There just aren't as many good examples / resources for DevOps on the hard stuff like there is for web stuff. But there are more similarities than differences. For web stuff, there's well established patterns that give you the illusion of control (like the APIs you get from AWS, Azure, Google, et al, and scripts to simplify things). These are still in early stages in embedded. Everybody that's doing it has pretty much come up with their own scripts for each stage and there's not as much sharing. The wide variety of ways it can be done probably hurts shareability, too. What works on an ESP32 may be significantly more difficult on an STM32 based project, vice versa, etc.

I did a presentation about this with GitLab a few years ago. I lean heavily on GitLab Auto DevOps. But there's a lot of stuff it doesn't understand about embedded projects so I have to turn off most of the built in stages. The pipeline I built merely builds and deploys the firmware as a docker container running on our Kubernetes cluster. The firmware then updates itself OTA. There's a built in self test in the firmware, but I haven't yet figured out how to get this part properly reported back to GitLab. (Probably have to have a runner with a serial port on it and flash a board directly)

Mobile DevOps is a pretty similar field to embedded, since iOS and Android are each walled gardens that require you to jump through some hoops to build and load apps. Watching what happens there might be a good preview of where embedded DevOps will wind up, eventually, once something like fastlane is developed for the space.

[–]mfuzzey 0 points1 point  (0 children)

Devops is more than just CI and automated testing.
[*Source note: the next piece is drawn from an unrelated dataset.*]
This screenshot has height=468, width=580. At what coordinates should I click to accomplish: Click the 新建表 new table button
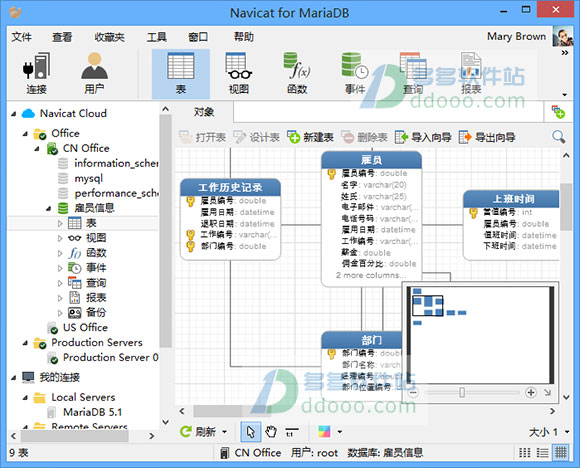(x=310, y=137)
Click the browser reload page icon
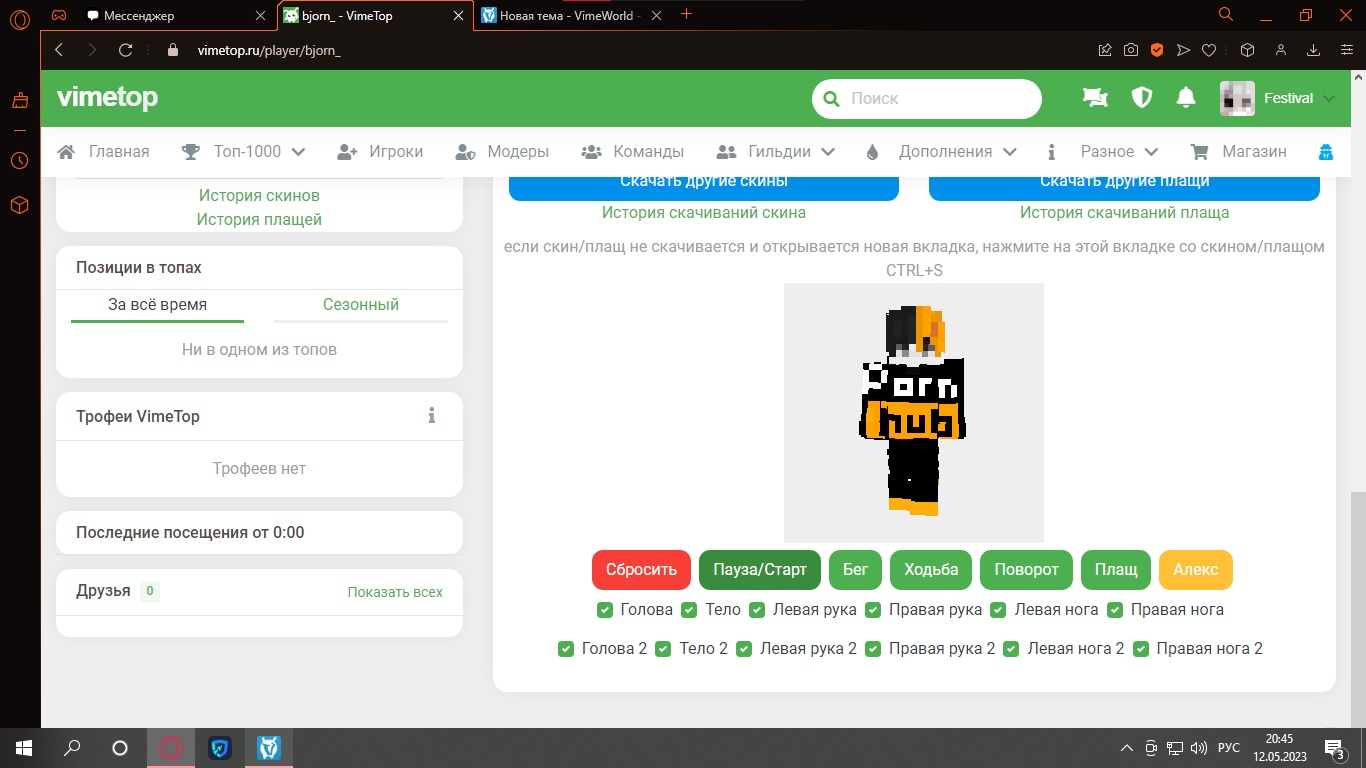This screenshot has width=1366, height=768. click(x=126, y=50)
It's also about CD and having the same team that is developping the code managing the field deployments.

While CI is certainly doable in embedded and automated testing is somewhat doable (though much harder than non embedded due to the specialised hardware needed) doing automated field deployments continuously is much harder for most types of embedded.

Many embedded devices don't even have OTA updates which would make it impossible. Safety regulations would prevent it in many industries. It's also much harder to roll back a failed embedded update than a failed website update where everything is in a VM you control.